How is that possible? After all, the disciple doesn’t have the vessel for it, he doesn’t have sensations of loving others and he doesn’t have the aim for the Creator in which to receive those ideas. Regarding this question, see “ A Speech for the Completion of the Zohar” by Rabbi Yehuda Ashlag.
By the way, I tried that principle on myself. I received a lot of ideas about spirituality like a child receives the picture of our world, when he doesn’t understand the essence of what is going on, the root of the phenomena, and his insights are superficial and external. That situation is possible, and that is how man attains the Upper World.
Generally speaking, it is possible to understand the spiritual world only to the extent we attain it and acquire knowledge about it, and by the strength of our screen. But that relates to ordinary spiritual attainment. To the extent that we have an opportunity to come close to our rabbi through service and help, we also attain some of the spiritual conceptions of the rabbi.

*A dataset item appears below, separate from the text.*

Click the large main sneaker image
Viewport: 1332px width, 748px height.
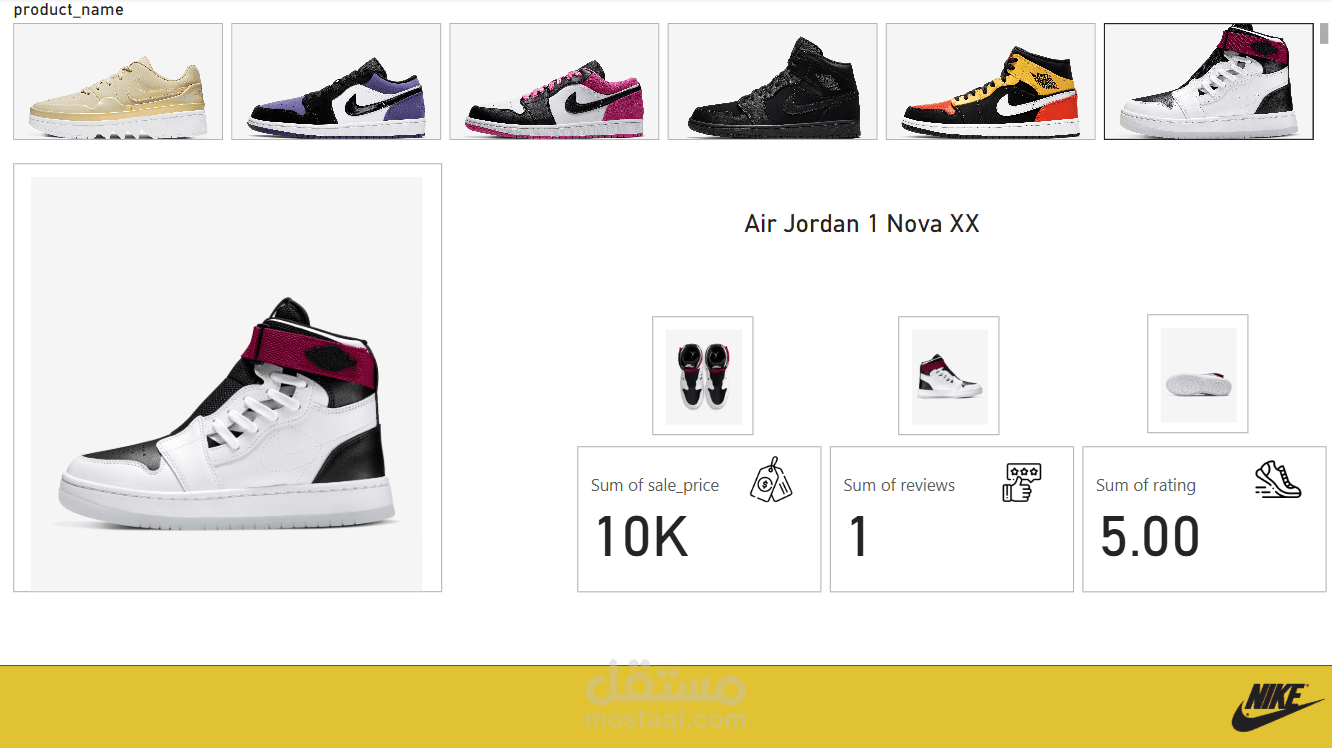point(227,378)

In fact, I do not give my students that chance, because the group is large and I should not make any single person more prominent than the others. I do not want to raise just one disciple, but many. Besides, there are other means and ways to acquire the rabbi’s spiritual conceptions. Some of them were used by Rabbi Shimon Bar-Yochai, such as collective meals, sports activities, trips, weddings, and so on.

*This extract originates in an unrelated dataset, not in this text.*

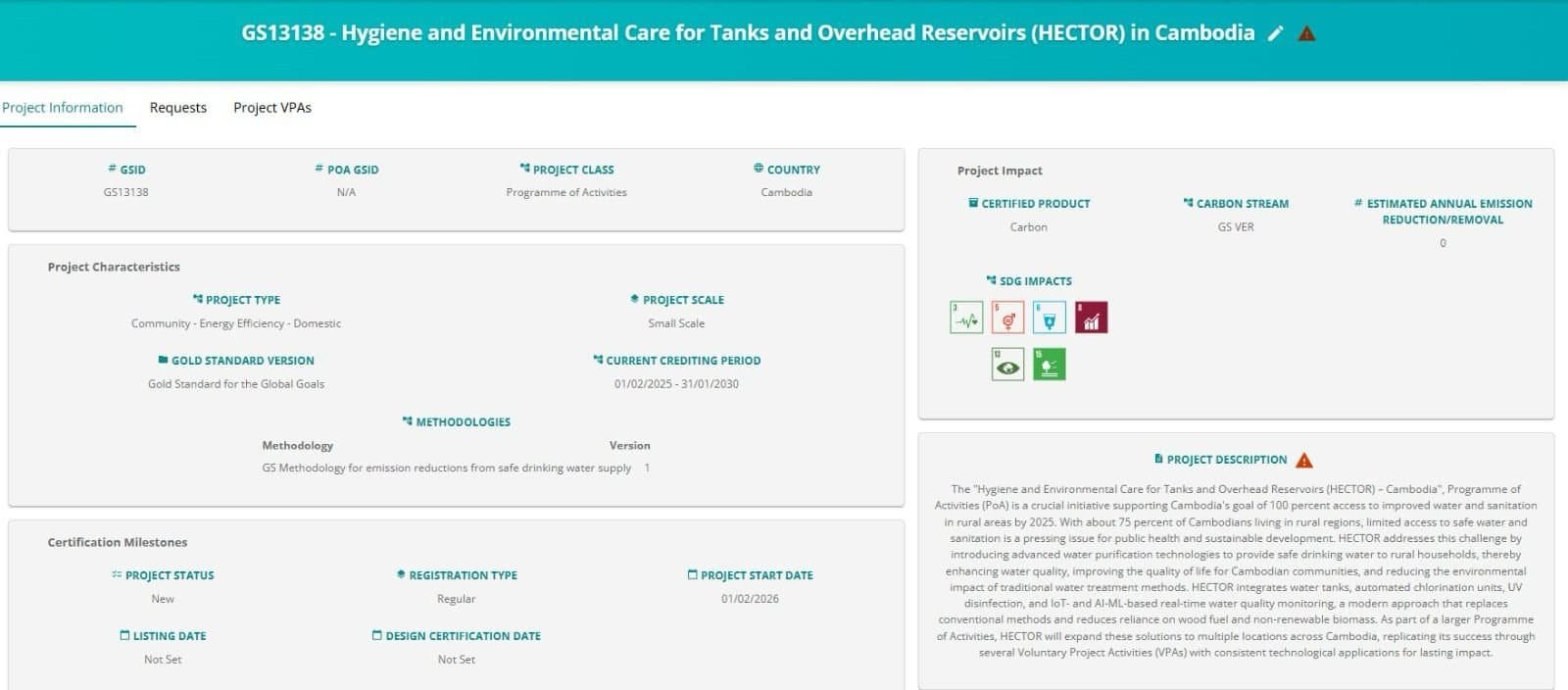The height and width of the screenshot is (690, 1568).
Task: Click the GS13138 GSID value
Action: pyautogui.click(x=125, y=192)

Q: When the rabbi attains the end of correction, will the disciple have to remain on earth in order to live and be corrected?

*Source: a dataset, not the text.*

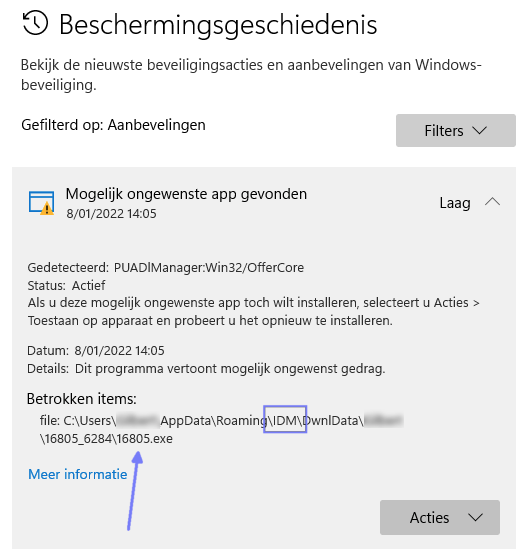Click the Status: Actief line
The height and width of the screenshot is (549, 528).
(x=66, y=285)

A: If the disciple is linked to his teacher, it does not matter what their situation is. It does not matter if one of them is still dressed in the dresses of this world, or if he has already taken them off, because the inner link, the spiritual one, is already there.
Therefore, do not despair because there are no spaces in the spiritual realm, everything is near, if you are indeed “near” spirituality. Distance is determined by the compatibility between attributes, desires and aspirations – by the compatibility of the screen. That is what you must acquire, as the summit still lies ahead of you.
Q: When I receive the soul that leads me past the barrier, does that mean I don’t need my rabbi anymore?
A: On the contrary, only after the entrance to the Upper World will you, as a disciple, begin to really understand who your rabbi is, and begin to make the most of your connection with him. It is then that you will realize how much you need your rabbi.
Rabbis cooperate with us in our spiritual work and bond with us, on the level called “mouth to mouth,” but we’ll talk some more about it once you cross the barrier.
Working with a Rabbi
Q: There is a notion of “work with a rabbi.” How can a group reach a state in which its relations with the rabbi would turn into “work” and what does this notion actually mean?
A: Baal HaSulam wrote about this type of work in his article, “ A Speech for the Completion of the Zohar.” He writes there about a disciple and a rabbi, but a group and a rabbi relates to a similar situation. If it is a real group, then it is like one student. At first, the “mouth to ear” condition for relations and learning is applied, and afterwards, if the group merits it, “mouth to mouth” is also applied.
Surpassing the Teacher
Q: While reading the materials on the site, I stumbled across something that aroused my interest. It concerns whether a disciple can surpass one’s teacher in one’s spiritual quest, and the answer was “yes.” But how can it be? A teacher is always at a higher level, and what the disciple “imagines“ comes from one’s egoism, like in a growing child who feels superior in achievement to its parents. But isn’t this just self-deception?
A:
A disciple can surpass one’s teacher. Baal HaSulam discovered that he had “grown out” of his rabbi’s (the rabbi from Pursov) spiritual level. Hence he left for the land of Israel.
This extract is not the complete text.